#### The input:
===

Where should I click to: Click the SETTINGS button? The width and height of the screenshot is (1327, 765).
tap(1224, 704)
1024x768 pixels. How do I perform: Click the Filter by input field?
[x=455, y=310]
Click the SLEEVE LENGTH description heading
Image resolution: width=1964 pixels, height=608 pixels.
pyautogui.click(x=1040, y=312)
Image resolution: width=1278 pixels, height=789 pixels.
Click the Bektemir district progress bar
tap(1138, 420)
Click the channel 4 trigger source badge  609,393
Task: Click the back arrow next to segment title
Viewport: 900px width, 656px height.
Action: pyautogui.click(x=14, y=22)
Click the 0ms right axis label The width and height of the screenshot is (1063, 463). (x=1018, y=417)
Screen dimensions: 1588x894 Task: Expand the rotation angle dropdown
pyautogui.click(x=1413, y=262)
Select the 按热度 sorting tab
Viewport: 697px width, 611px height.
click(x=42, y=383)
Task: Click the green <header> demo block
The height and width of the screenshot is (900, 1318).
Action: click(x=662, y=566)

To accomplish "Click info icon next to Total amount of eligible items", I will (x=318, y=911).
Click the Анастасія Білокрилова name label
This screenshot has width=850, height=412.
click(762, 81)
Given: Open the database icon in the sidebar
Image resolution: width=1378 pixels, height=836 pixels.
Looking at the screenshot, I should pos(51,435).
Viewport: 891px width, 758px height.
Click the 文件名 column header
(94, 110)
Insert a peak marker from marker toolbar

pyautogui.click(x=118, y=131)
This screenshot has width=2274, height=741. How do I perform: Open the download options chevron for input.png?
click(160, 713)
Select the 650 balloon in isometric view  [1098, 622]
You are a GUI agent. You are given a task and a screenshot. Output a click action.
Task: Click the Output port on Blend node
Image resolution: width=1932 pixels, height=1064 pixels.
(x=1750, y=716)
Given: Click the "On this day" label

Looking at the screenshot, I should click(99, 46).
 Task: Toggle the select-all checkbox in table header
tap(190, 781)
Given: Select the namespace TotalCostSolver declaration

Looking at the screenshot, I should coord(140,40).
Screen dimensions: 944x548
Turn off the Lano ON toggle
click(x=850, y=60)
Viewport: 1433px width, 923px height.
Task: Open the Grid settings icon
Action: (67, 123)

===

#### What is needed:
Return only and exactly the lines from the one that contains "Image resolution: width=1932" through the final line of the material above.

#### Your solution:
Image resolution: width=1932 pixels, height=1064 pixels.
(x=1750, y=716)
Given: Click the "On this day" label

Looking at the screenshot, I should click(99, 46).
 Task: Toggle the select-all checkbox in table header
tap(190, 781)
Given: Select the namespace TotalCostSolver declaration

Looking at the screenshot, I should coord(140,40).
Screen dimensions: 944x548
Turn off the Lano ON toggle
click(x=850, y=60)
Viewport: 1433px width, 923px height.
Task: Open the Grid settings icon
Action: (67, 123)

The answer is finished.